◆ Input for this task:
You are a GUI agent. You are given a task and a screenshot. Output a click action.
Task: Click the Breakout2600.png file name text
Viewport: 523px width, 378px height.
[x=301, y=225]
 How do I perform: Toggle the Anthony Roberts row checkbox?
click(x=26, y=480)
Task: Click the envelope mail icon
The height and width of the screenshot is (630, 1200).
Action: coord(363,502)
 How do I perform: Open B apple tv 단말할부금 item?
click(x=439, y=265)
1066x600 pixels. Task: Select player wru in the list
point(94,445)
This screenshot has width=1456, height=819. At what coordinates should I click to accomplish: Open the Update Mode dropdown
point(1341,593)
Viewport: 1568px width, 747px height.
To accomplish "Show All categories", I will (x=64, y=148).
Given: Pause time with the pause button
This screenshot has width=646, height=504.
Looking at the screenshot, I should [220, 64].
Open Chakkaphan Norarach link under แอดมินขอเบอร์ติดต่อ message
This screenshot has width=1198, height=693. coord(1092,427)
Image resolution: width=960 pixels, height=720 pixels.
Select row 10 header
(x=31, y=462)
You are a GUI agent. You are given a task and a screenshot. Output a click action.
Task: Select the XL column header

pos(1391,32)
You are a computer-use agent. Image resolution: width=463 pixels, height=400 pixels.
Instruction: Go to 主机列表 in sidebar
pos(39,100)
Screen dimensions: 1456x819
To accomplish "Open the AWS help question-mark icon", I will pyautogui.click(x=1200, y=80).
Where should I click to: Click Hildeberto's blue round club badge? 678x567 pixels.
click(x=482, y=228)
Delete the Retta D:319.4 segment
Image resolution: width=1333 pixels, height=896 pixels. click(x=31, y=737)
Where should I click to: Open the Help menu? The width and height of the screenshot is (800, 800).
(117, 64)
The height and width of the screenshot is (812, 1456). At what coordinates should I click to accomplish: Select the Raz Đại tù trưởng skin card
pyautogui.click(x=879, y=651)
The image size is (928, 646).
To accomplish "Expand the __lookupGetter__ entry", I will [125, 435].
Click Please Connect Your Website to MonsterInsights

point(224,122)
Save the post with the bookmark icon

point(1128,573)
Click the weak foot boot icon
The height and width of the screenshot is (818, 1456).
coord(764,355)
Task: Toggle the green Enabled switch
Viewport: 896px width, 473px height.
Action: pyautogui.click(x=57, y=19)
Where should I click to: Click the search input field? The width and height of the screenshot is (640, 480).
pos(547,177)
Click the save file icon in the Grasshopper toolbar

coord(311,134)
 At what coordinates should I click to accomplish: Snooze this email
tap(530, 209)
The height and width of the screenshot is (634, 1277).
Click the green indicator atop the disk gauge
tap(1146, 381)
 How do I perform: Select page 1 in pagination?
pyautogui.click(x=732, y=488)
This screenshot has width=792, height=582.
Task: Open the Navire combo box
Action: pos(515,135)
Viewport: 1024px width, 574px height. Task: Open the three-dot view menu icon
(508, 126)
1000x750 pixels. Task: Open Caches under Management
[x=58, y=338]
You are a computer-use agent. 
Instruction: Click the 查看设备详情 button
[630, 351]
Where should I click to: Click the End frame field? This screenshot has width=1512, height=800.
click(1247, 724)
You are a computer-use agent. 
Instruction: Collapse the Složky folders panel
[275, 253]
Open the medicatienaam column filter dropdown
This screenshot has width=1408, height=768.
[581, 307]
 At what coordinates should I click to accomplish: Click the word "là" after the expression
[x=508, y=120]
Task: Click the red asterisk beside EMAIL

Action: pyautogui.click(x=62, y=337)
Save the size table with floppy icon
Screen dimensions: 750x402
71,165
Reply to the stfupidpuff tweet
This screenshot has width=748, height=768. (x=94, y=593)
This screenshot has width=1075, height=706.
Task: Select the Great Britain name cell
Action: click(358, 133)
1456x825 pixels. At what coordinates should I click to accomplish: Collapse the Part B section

◆ What you have to do:
Change every occurrence of "Where should I click to" in the data above to "Which spot should I click to", keeping every other line and character the same.

◆ Exercise answer:
You are a GUI agent. You are given a task and a screenshot. Output a click action.
Task: Click the Breakout2600.png file name text
Viewport: 523px width, 378px height.
[x=301, y=225]
 How do I perform: Toggle the Anthony Roberts row checkbox?
click(x=26, y=480)
Task: Click the envelope mail icon
The height and width of the screenshot is (630, 1200).
Action: coord(363,502)
 How do I perform: Open B apple tv 단말할부금 item?
click(x=439, y=265)
1066x600 pixels. Task: Select player wru in the list
point(94,445)
This screenshot has width=1456, height=819. At what coordinates should I click to accomplish: Open the Update Mode dropdown
point(1341,593)
Viewport: 1568px width, 747px height.
To accomplish "Show All categories", I will (x=64, y=148).
Given: Pause time with the pause button
This screenshot has width=646, height=504.
Looking at the screenshot, I should [220, 64].
Open Chakkaphan Norarach link under แอดมินขอเบอร์ติดต่อ message
This screenshot has width=1198, height=693. coord(1092,427)
Image resolution: width=960 pixels, height=720 pixels.
Select row 10 header
(x=31, y=462)
You are a GUI agent. You are given a task and a screenshot. Output a click action.
Task: Select the XL column header

pos(1391,32)
You are a computer-use agent. Image resolution: width=463 pixels, height=400 pixels.
Instruction: Go to 主机列表 in sidebar
pos(39,100)
Screen dimensions: 1456x819
To accomplish "Open the AWS help question-mark icon", I will pyautogui.click(x=1200, y=80).
Which spot should I click to: Click Hildeberto's blue round club badge? 678x567 pixels.
click(x=482, y=228)
Delete the Retta D:319.4 segment
Image resolution: width=1333 pixels, height=896 pixels. click(x=31, y=737)
Which spot should I click to: Open the Help menu? The width and height of the screenshot is (800, 800).
(117, 64)
The height and width of the screenshot is (812, 1456). At what coordinates should I click to accomplish: Select the Raz Đại tù trưởng skin card
pyautogui.click(x=879, y=651)
The image size is (928, 646).
To accomplish "Expand the __lookupGetter__ entry", I will [125, 435].
Click Please Connect Your Website to MonsterInsights

point(224,122)
Save the post with the bookmark icon

point(1128,573)
Click the weak foot boot icon
The height and width of the screenshot is (818, 1456).
coord(764,355)
Task: Toggle the green Enabled switch
Viewport: 896px width, 473px height.
Action: pyautogui.click(x=57, y=19)
Which spot should I click to: Click the search input field? The width and height of the screenshot is (640, 480).
pos(547,177)
Click the save file icon in the Grasshopper toolbar

coord(311,134)
 At what coordinates should I click to accomplish: Snooze this email
tap(530, 209)
The height and width of the screenshot is (634, 1277).
Click the green indicator atop the disk gauge
tap(1146, 381)
 How do I perform: Select page 1 in pagination?
pyautogui.click(x=732, y=488)
This screenshot has width=792, height=582.
Task: Open the Navire combo box
Action: pos(515,135)
Viewport: 1024px width, 574px height. Task: Open the three-dot view menu icon
(508, 126)
1000x750 pixels. Task: Open Caches under Management
[x=58, y=338]
You are a computer-use agent. 
Instruction: Click the 查看设备详情 button
[630, 351]
Which spot should I click to: Click the End frame field? This screenshot has width=1512, height=800.
click(1247, 724)
You are a computer-use agent. 
Instruction: Collapse the Složky folders panel
[275, 253]
Open the medicatienaam column filter dropdown
This screenshot has width=1408, height=768.
[581, 307]
 At what coordinates should I click to accomplish: Click the word "là" after the expression
[x=508, y=120]
Task: Click the red asterisk beside EMAIL

Action: pyautogui.click(x=62, y=337)
Save the size table with floppy icon
Screen dimensions: 750x402
71,165
Reply to the stfupidpuff tweet
This screenshot has width=748, height=768. (x=94, y=593)
This screenshot has width=1075, height=706.
Task: Select the Great Britain name cell
Action: click(358, 133)
1456x825 pixels. At what coordinates should I click to accomplish: Collapse the Part B section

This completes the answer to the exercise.